Parallelamente, in un saggio del 1985[15], negli anni, cioè, in cui si dibatteva dell’identità della ricerca economico-aziendale, Sergio Vaccà raccomandava, per una comprensione profonda dell’allora emergente economia post fordista e, specularmente, per definire con rigore teorico le rappresentazioni e le formulazioni nella teoria d’impresa, di riconoscere il ruolo centrale dell’impresa industriale, dove centrale sta a indicare anche la sua posizione intermedia (di regolazione, appunto) tra le dinamiche macroeconomiche (tagliate sempre di più sul sistema di relazioni internazionali con il territorio) e le dinamiche di comportamento micro, che interessano quindi i singoli, siano essi imprenditori o manager, i consumatori, i cittadini etc.: si tratta di “una frontiera non eludibile” (p. 13)
perché l’impresa genera il cambiamento che si osserva a livello di macrosistema; e simmetricamente, il cambiamento del macrosistema non è osservabile in modo teoreticamente satisfattivo nella realtà delle singole imprese. La dinamica evolutiva e innovativa della realtà industriale connette infatti continuamente micro e macro, in una dialettica interattiva che non rende ormai comprensibile l’uno senza l’altro.
Come agganciarci, oggi, con la nostra tradizione, alla comprensione di contesti competitivi connotati da una crisi come su enunciato? Come articolare quel dibattito, percorrendo ulteriori sentieri? Possiamo ipotizzare che la natura dell’impresa (The nature of the firm) debba essere ampliato? E che il ruolo principale delle organizzazioni, nella regolazione dei modi di stare insieme (re-sistenza ed Ek-sistenza) mai univoci e dati per scontati, possa arricchirsi attraverso un sano meticciato, tutto interno ai saperi umanistici e sociali?
Per accennare qualche risposta, vorrei proporre di seguito due ordini di suggestioni anch’esse nel solco della tradizione dei nostri studi, consolidate nella letteratura economica e organizzativa: (a) quello dell’eclissi della razionalità assoluta, che si afferma da tempo nelle teorie e nelle pratiche e organizzative, che consente (b) di considerare le organizzazioni, negli odierni sistemi competitivi, mediatori sociali per la gestione dell’ansia. Direi che questo doppio registro opera da premessa al paragrafo 3, in cui illustrerò a grandi linee la ricerca in corso in Ateneo sul diversity management.
(a) Limiti alla razionalità
Se il senso della realtà esiste, e nessuno può mettere in dubbio che la sua esistenza sia giustificata, allora ci deve essere anche qualcosa che definiremo senso della possibilità […]. Il senso della possibilità si potrebbe anche definire come la capacità di pensare tutto quello che potrebbe egualmente essere, e di non dare maggiore importanza a quello che è, che a quello che non è[16].

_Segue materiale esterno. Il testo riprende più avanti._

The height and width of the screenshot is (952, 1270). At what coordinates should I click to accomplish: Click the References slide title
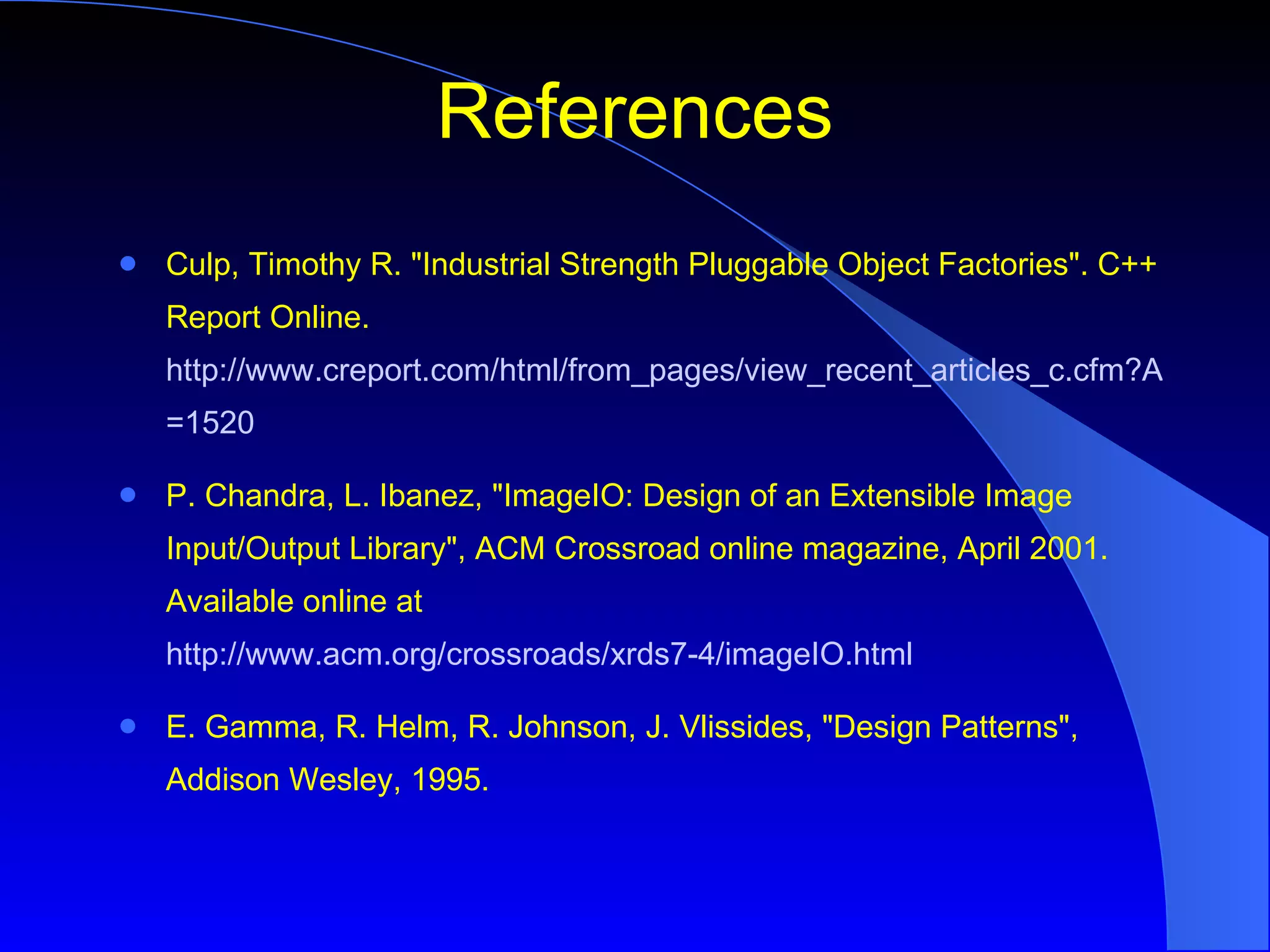(x=634, y=112)
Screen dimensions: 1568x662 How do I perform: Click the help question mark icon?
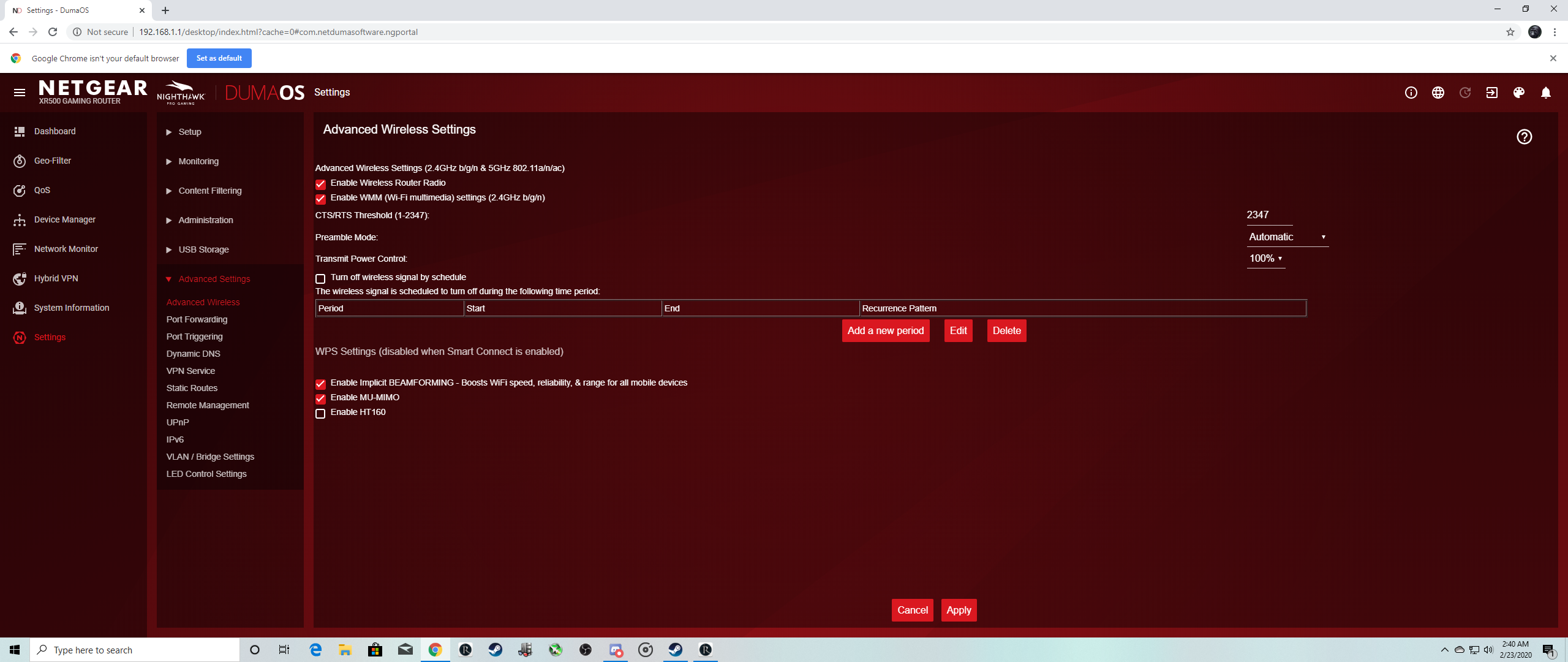tap(1524, 137)
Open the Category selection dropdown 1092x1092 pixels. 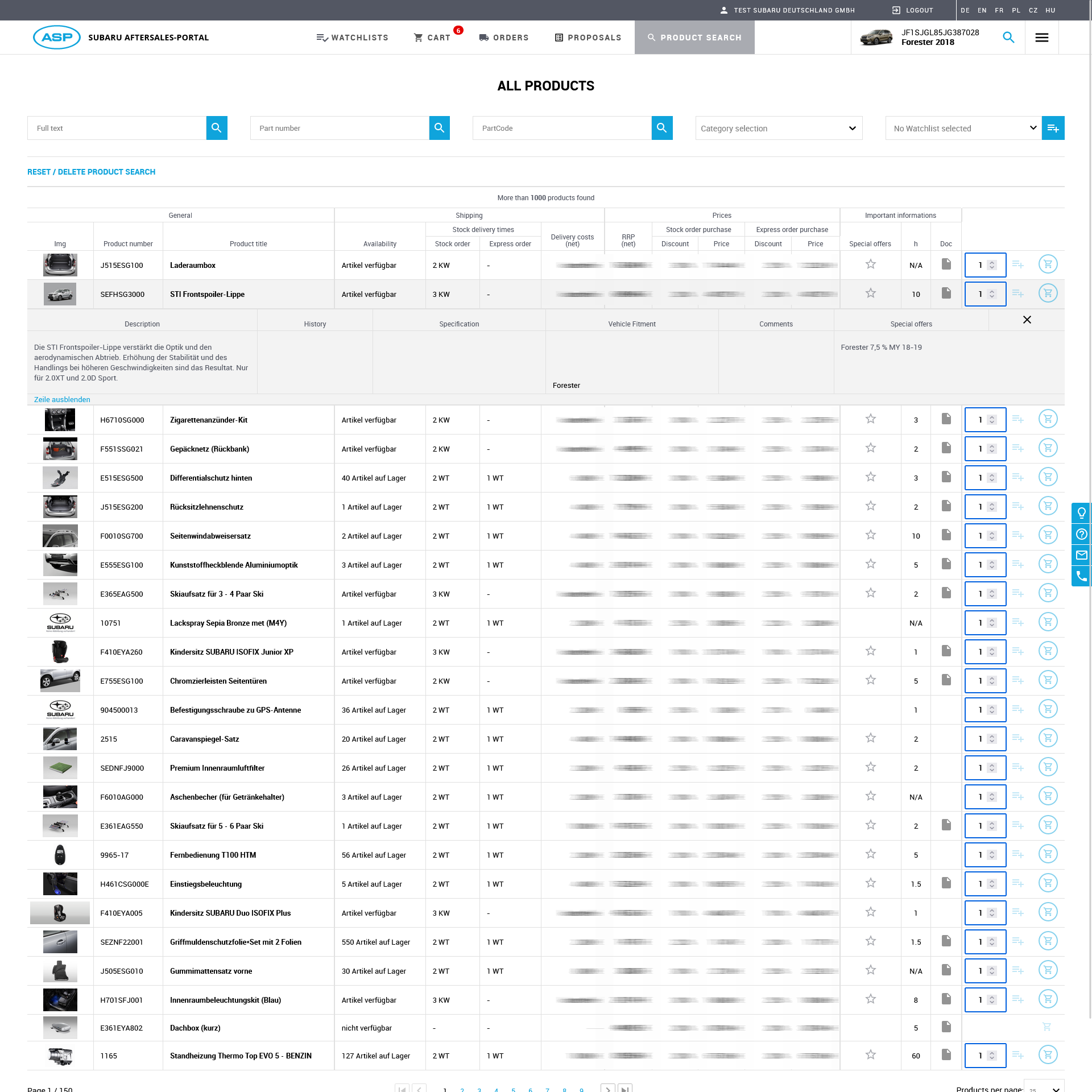pos(778,129)
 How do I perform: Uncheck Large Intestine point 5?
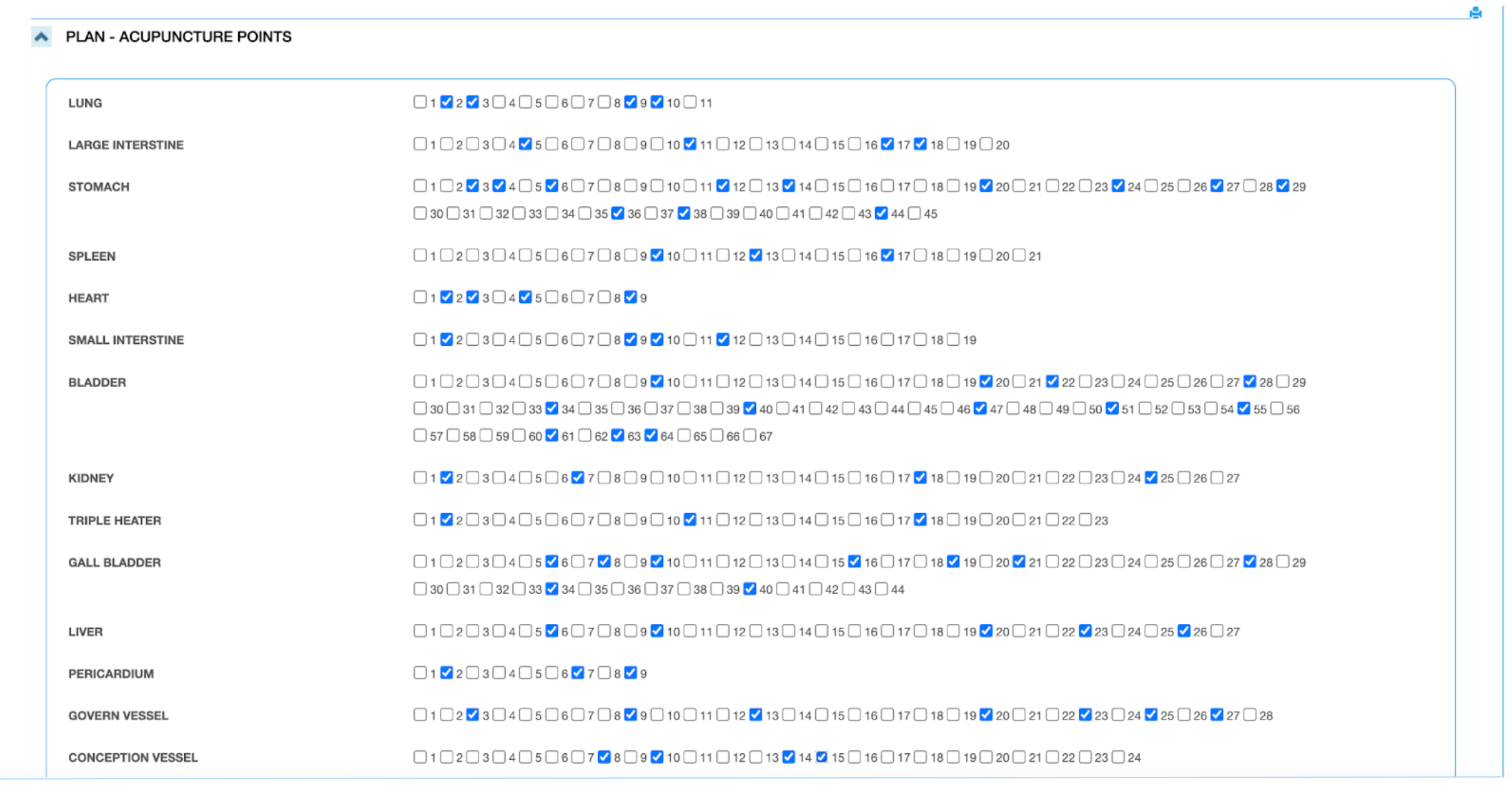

L’assenza di qualità à la Musil getta luce su un’idea di gestione strategica delle organizzazioni che si afferma in corrispondenza del declino del concetto di decisione razionale in nome della “produzione di nuove possibilità d’azione”, non necessariamente improntate al calcolo a priori. Quest’ultimo appartiene per definizione al senso della realtà, mentre la gestione strategica afferisce al senso della possibilità (“quello che è […] quello che non è”)[17].
Il costrutto dell’inclusione, afferendo al senso della possibilità, va raccordato a questioni più ampie che da sempre interessano noi studiosi di organizzazione aziendale. Una per tutte quella delle plurali forme di razionalità sottostanti i processi di decision making. Razionalità plurali, che regolano, in ultima analisi, anche i modi di stare insieme, dati per scontati nei tempi di normale crescita e non più così facili e sicuri se si pensa a quanto stiamo vivendo a partire dal fatidico 15 settembre 2008[18].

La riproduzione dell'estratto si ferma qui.